SELEÇÃO:
****************************************

Com efeito, a norma prevista no artigo 3.º, n.º 1, do regime da CESE (aprovado pelo artigo 228.º da Lei 83.º-C/2013, de 31 de dezembro), ao ser interpretada no sentido de prever que este tributo incide sobre os elementos do ativo dos respetivos sujeitos passivos, encerra uma violação do princípio da tributação pelo lucro real, ínsito no artigo 104.º, n.º 2, da CRP, sendo por isso inconstitucional.
Sem prejuízo, mesmo que assim não se considere em relação à qualificação jurídico-tributária da CESE enquanto contribuição especial, existem outros vícios de desconformidade constitucional totalmente independentes daquela qualificação, porquanto se relacionam com a violação de princípios constitucionais gerais.
A norma prevista no artigo 376.º, n.º 1, da LOE 2020, interpretada no sentido de manter em vigor, para 2020, a CESE, violando o seu caráter “extraordinário”, tal como consagrado nos termos do artigo 1.º do regime da CESE, encerra uma patente violação do Princípio da Segurança Jurídica, na sua vertente enquanto Proteção da Confiança, tal como decorre do disposto no artigo 2.º da CRP, sendo por isso inconstitucional.

****************************************

INFORMAÇÃO FORNECIDA:
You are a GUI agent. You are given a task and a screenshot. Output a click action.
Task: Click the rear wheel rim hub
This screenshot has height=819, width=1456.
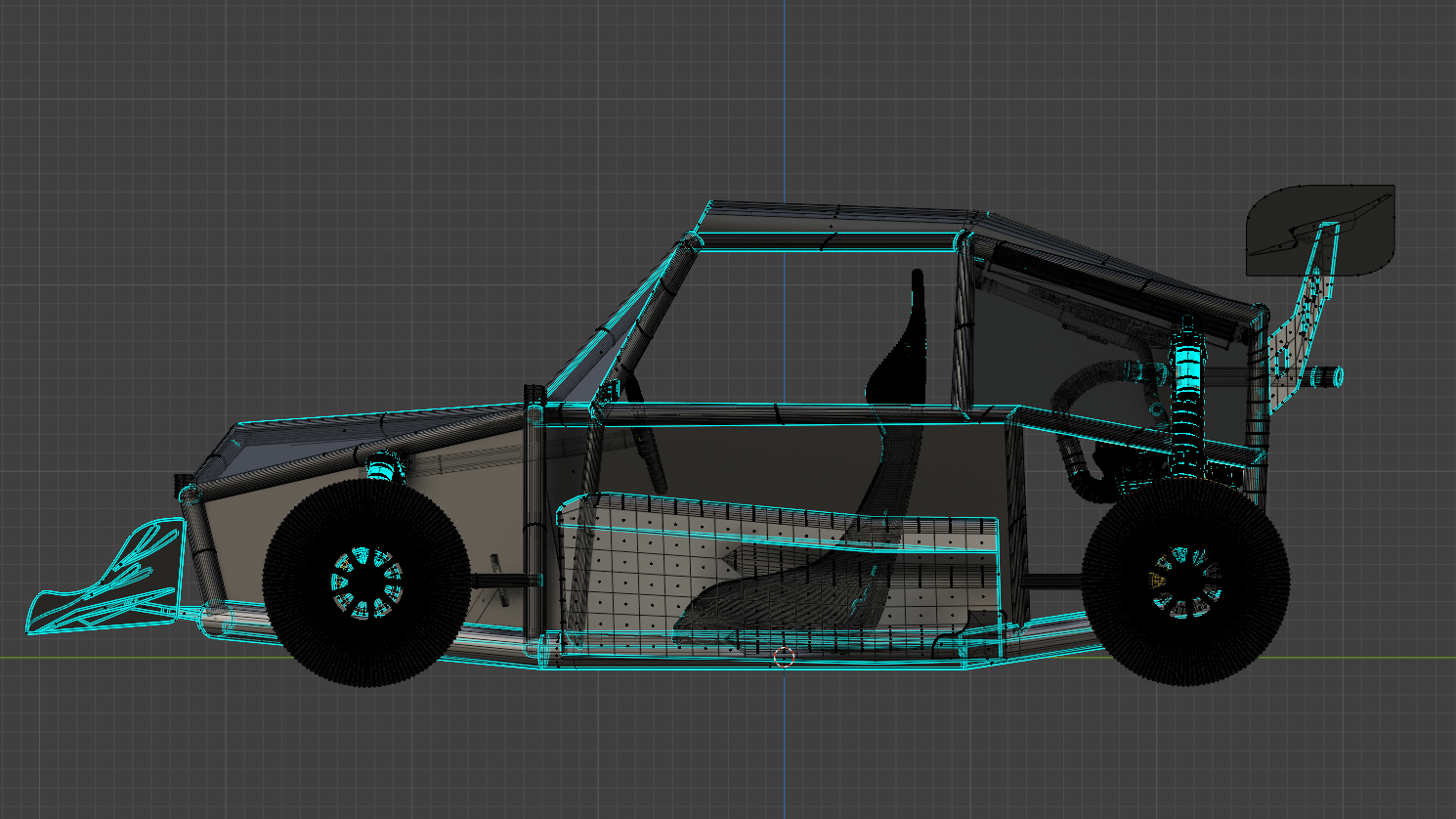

****************************************

INSTRUÇÕES DAS TAREFAS:
1/ Segundo o texto sobre a CESE, que princípio é violado pela norma do artigo 376.º, n.º 1, da LOE 2020 ao manter a CESE em vigor para 2020?
2/ Retome o texto sobre a CESE e prossiga a partir da última frase apresentada.

TAREFAS RESOLVIDAS:
1/ O Princípio da Segurança Jurídica, na sua vertente de Proteção da Confiança, que decorre do artigo 2.º da CRP.

2/
A norma prevista no artigo 313.º, n.º 2, da LOE 2019, que alterou a alínea a) do n.º 4 do regime da CESE, interpretada no sentido de eliminar a isenção que se encontrava prevista para a produção de eletricidade por intermédio de centros eletroprodutores que utilizem fontes de energia renováveis e que estava em vigor há cinco anos, viola o Princípio da Segurança Jurídica, na sua vertente enquanto Proteção da Confiança, tal como decorre do disposto no artigo 2.º da CRP.
A norma prevista no artigo 1.º, n.º 2, do regime da CESE, conjugada com o artigo 2.º, alínea b) do mesmo regime, interpretada no sentido de que os sujeitos passivos, que sejam titulares de centros electroprodutores com recurso a fonte renovável, devem financiar mecanismos que promovam a sustentabilidade sistémica do setor energético, através da constituição de um fundo que visa contribuir para a redução da dívida tarifária e para o financiamento de políticas sociais e ambientais do setor energético, é inconstitucional por violação do princípio da proporcionalidade, inscrito no artigo 18.º, n.º 2, da CRP, mormente na sua vertente enquanto necessidade e proibição do excesso.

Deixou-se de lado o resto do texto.